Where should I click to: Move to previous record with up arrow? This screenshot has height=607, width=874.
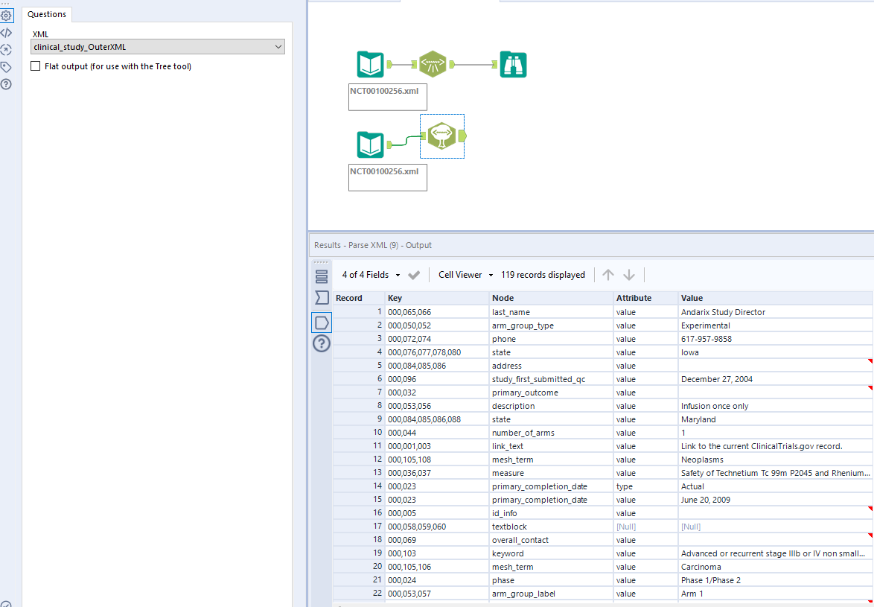point(608,275)
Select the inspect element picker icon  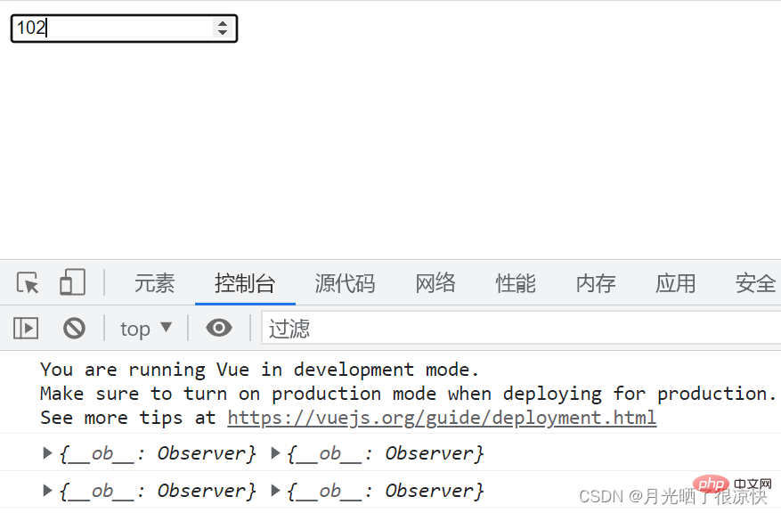(28, 283)
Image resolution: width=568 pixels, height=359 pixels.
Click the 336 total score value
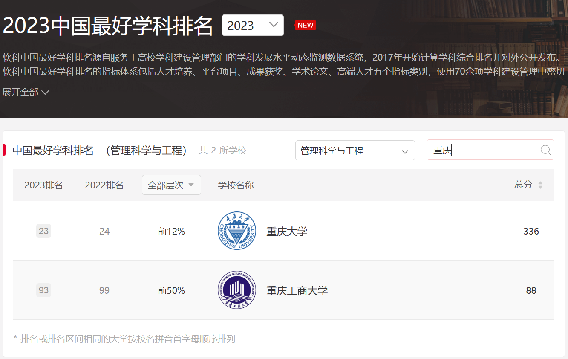tap(531, 231)
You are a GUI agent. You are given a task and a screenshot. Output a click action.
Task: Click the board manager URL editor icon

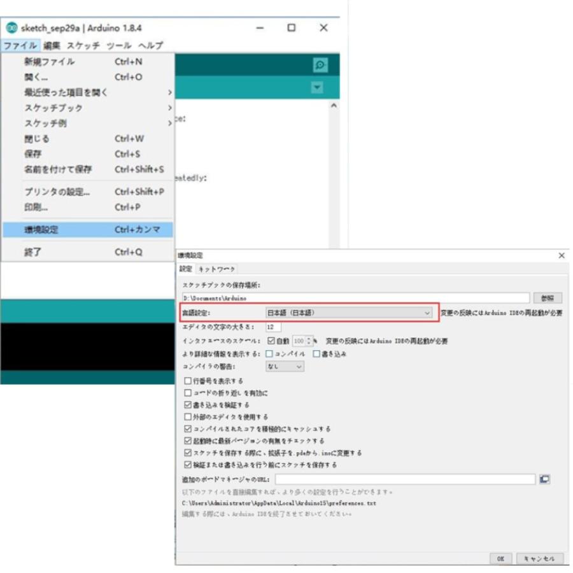click(x=544, y=479)
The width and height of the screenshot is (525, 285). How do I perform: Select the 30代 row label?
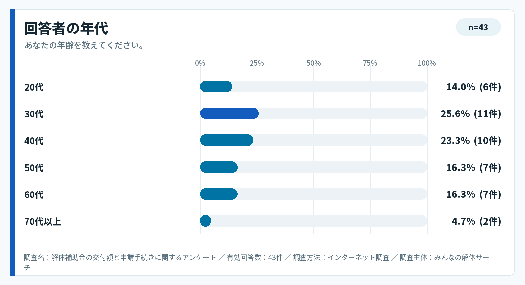tap(34, 114)
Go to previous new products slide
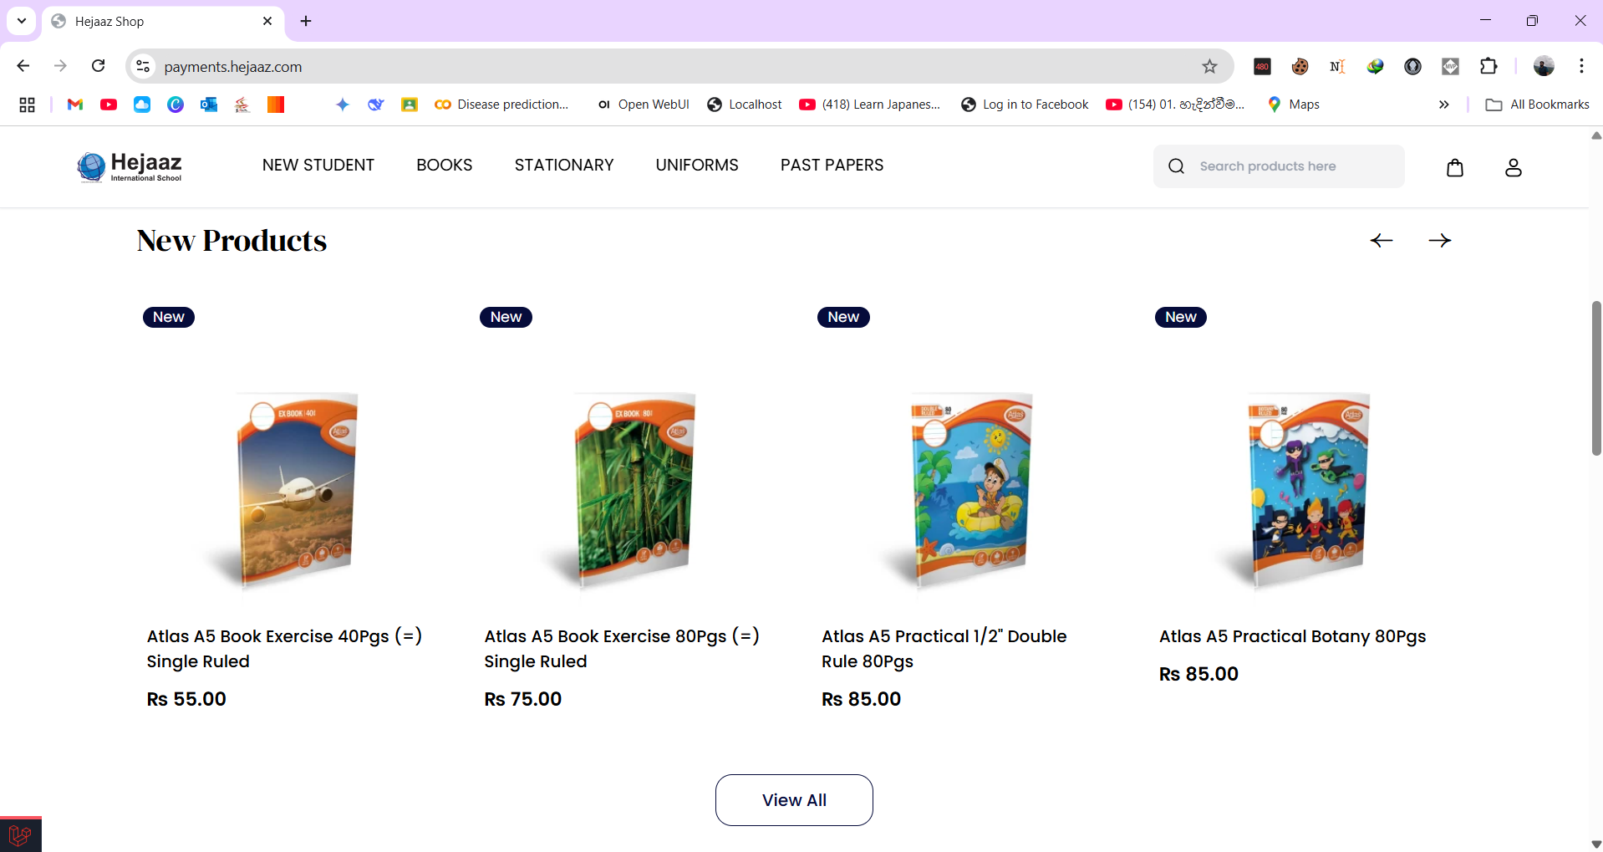1603x852 pixels. click(1382, 241)
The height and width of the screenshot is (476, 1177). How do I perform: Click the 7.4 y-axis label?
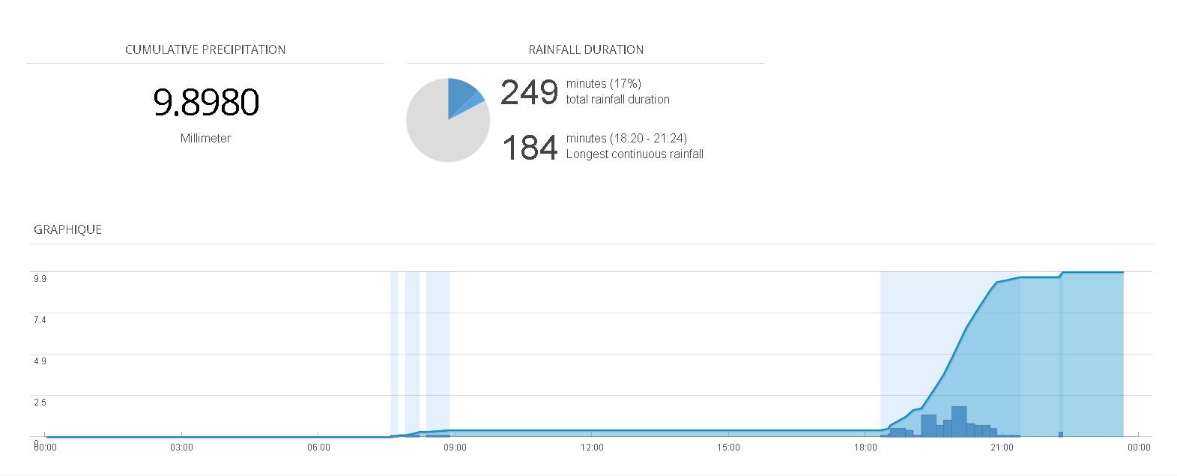(40, 320)
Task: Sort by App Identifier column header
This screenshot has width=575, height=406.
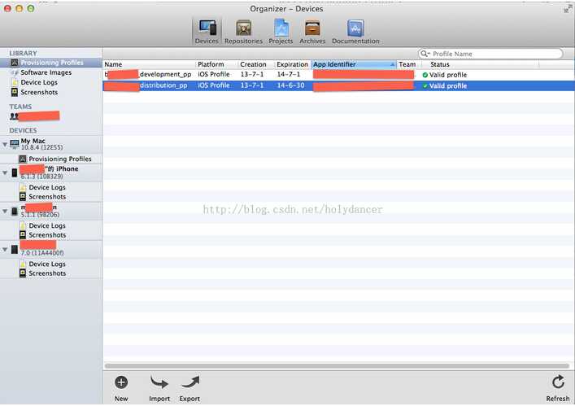Action: pyautogui.click(x=354, y=64)
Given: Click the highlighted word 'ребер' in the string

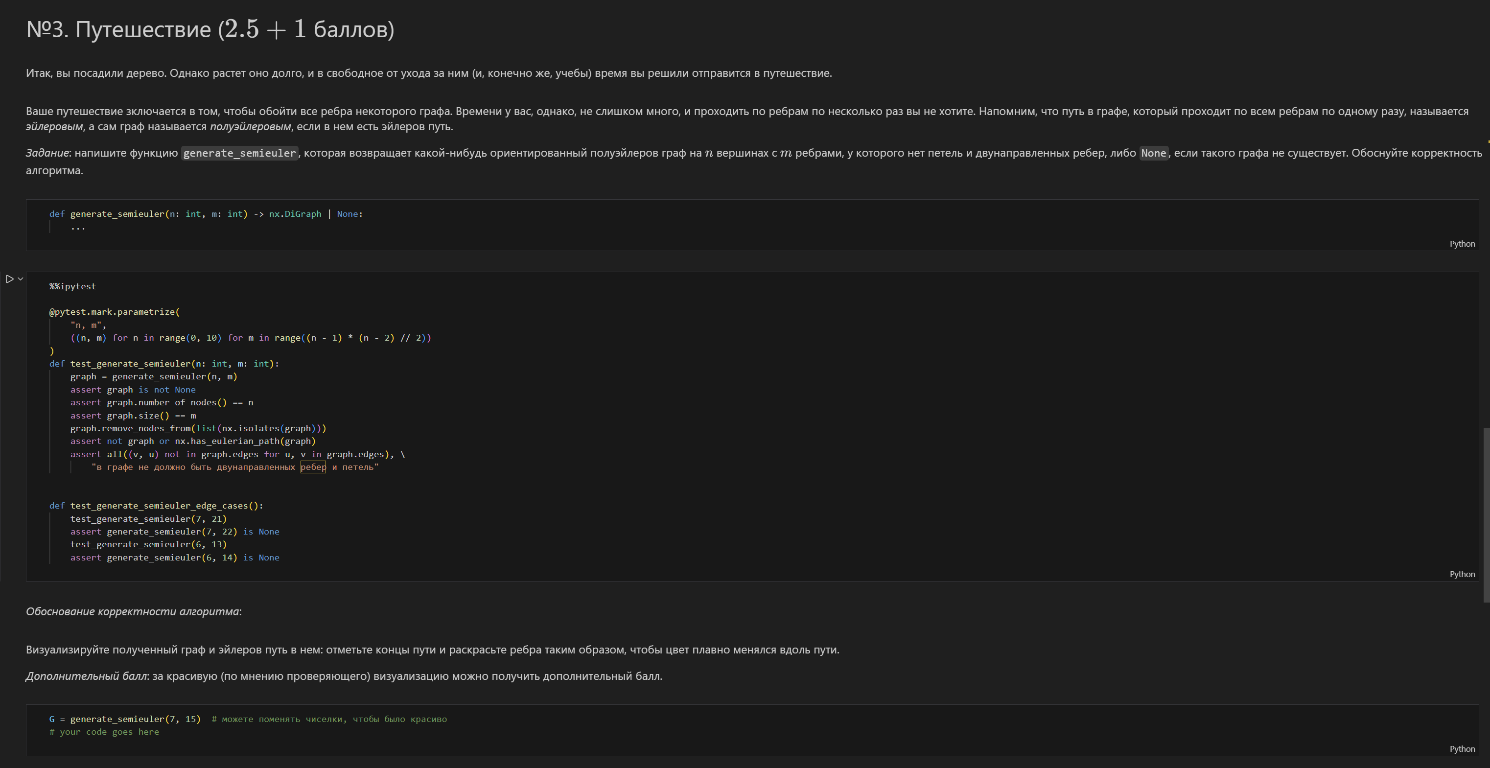Looking at the screenshot, I should pyautogui.click(x=313, y=467).
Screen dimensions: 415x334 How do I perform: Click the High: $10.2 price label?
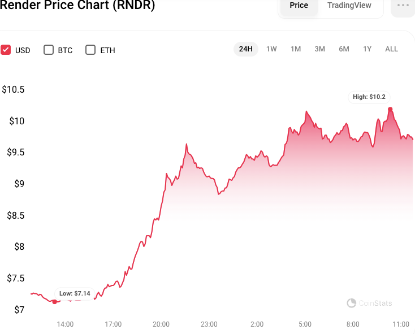pyautogui.click(x=369, y=97)
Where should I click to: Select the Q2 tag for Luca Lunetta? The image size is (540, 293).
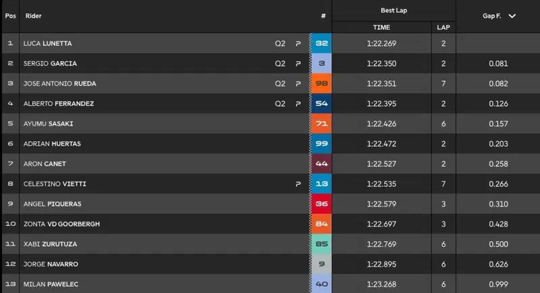[280, 44]
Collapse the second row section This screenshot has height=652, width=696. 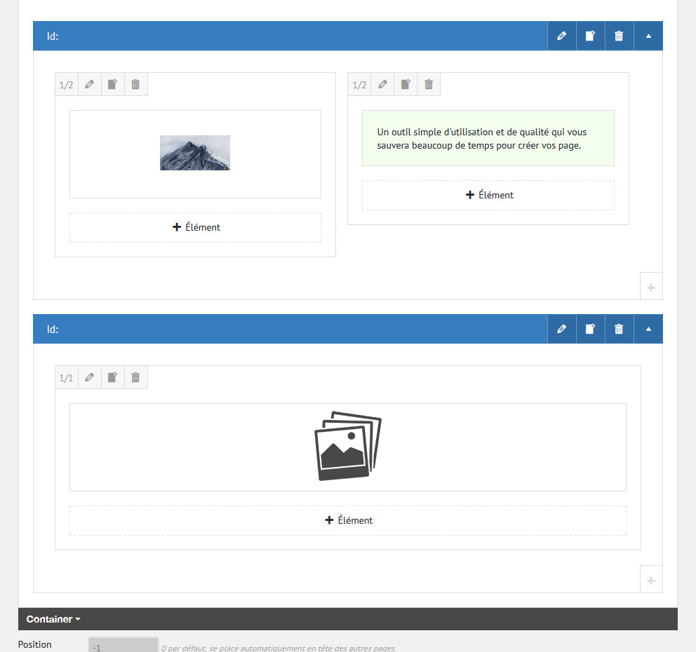click(648, 329)
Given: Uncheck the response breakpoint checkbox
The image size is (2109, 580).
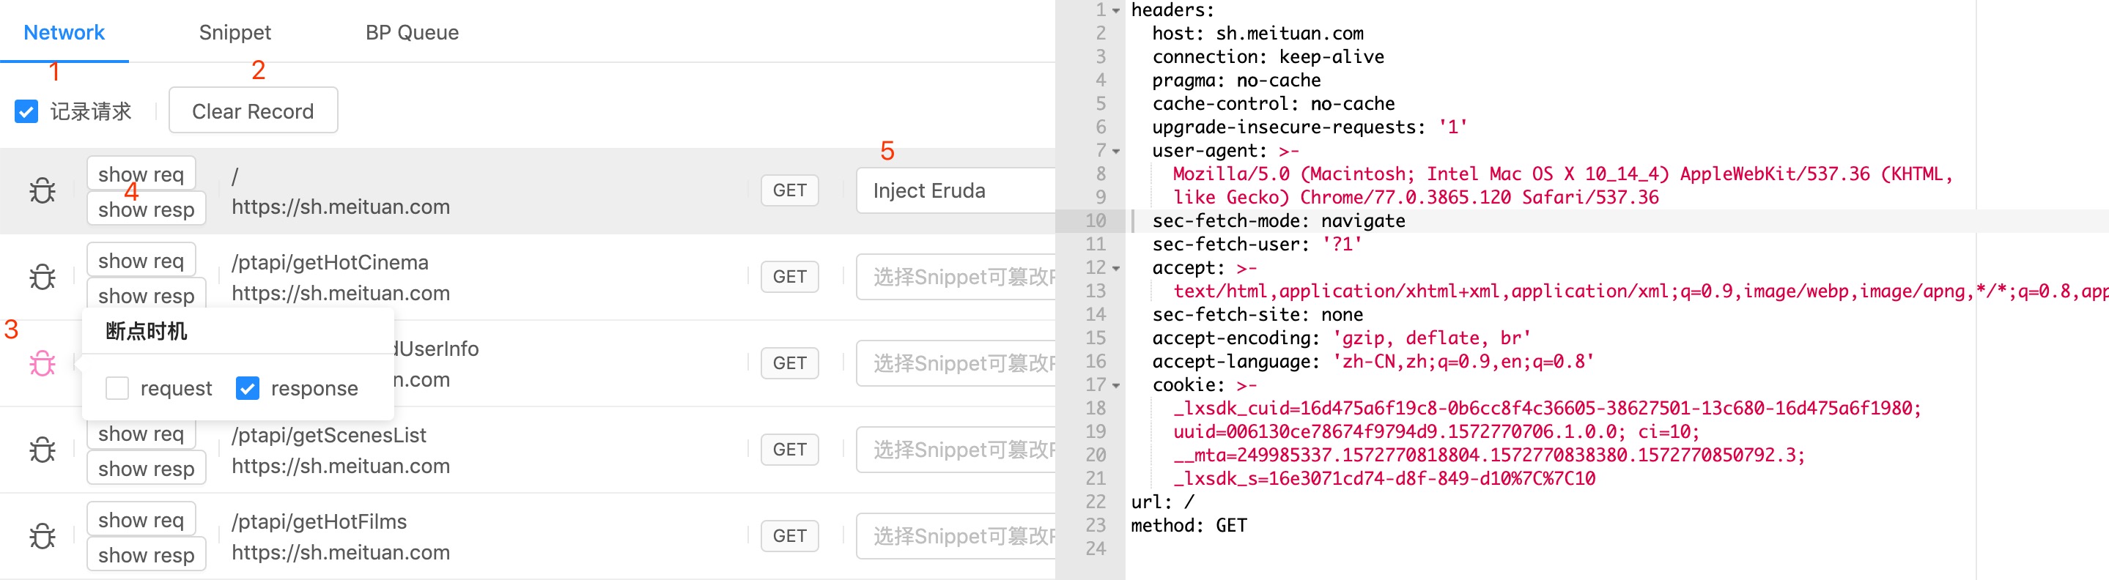Looking at the screenshot, I should pos(247,388).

→ Aim: List every line of the material above that contains the word "Where".

→ Solution for this exercise:
Where should I click to: Move to previous record with up arrow? This screenshot has height=607, width=874.
Where should I click to: Select the Q2 tag for Luca Lunetta? The image size is (540, 293).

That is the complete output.